─── Extracted records ───

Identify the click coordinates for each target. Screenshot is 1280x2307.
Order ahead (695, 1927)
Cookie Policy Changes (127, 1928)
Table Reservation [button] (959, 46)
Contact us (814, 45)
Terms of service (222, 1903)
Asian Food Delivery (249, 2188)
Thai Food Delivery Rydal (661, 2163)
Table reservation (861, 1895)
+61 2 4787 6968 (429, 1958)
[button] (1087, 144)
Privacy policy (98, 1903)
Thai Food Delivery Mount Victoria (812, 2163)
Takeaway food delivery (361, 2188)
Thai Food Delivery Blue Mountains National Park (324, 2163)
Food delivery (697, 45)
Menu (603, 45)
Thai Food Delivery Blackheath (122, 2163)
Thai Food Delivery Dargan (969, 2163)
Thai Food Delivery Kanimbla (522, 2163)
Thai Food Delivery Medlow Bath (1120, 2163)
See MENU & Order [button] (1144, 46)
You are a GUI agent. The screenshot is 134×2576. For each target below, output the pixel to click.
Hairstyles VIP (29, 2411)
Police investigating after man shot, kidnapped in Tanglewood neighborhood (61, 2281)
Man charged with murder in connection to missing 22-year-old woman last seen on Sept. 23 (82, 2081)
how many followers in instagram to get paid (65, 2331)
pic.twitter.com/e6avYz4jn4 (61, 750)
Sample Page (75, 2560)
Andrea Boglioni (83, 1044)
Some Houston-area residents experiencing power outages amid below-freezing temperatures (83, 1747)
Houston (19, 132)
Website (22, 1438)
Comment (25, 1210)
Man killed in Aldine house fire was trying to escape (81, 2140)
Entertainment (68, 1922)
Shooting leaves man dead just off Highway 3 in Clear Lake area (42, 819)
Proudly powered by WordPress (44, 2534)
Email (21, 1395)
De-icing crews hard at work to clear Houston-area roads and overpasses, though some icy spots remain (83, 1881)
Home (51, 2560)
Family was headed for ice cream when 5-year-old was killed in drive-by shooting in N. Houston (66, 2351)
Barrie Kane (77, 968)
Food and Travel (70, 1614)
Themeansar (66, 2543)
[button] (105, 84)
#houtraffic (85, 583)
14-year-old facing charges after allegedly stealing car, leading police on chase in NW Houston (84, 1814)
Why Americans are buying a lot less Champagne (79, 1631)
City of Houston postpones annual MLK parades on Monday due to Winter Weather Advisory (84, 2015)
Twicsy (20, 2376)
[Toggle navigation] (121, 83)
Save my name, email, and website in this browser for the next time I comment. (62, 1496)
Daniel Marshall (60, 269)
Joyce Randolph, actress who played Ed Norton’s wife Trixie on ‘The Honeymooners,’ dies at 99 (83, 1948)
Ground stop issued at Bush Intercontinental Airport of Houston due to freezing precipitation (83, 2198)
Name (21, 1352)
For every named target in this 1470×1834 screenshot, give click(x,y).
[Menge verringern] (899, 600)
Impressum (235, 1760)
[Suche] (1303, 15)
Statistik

───

● What you are asked to do
Nothing but the lines above from the one containing "Thai Food Delivery Blackheath (122, 2163)" through the one containing "Sample Page (75, 2560)" should appear in the answer, each repeated exactly.

● Response
Thai Food Delivery Blackheath (122, 2163)
Thai Food Delivery Dargan (969, 2163)
Thai Food Delivery Kanimbla (522, 2163)
Thai Food Delivery Medlow Bath (1120, 2163)
See MENU & Order [button] (1144, 46)
You are a GUI agent. The screenshot is 134×2576. For each target below, output the pixel to click.
Hairstyles VIP (29, 2411)
Police investigating after man shot, kidnapped in Tanglewood neighborhood (61, 2281)
Man charged with murder in connection to missing 22-year-old woman last seen on Sept. 23 (82, 2081)
how many followers in instagram to get paid (65, 2331)
pic.twitter.com/e6avYz4jn4 (61, 750)
Sample Page (75, 2560)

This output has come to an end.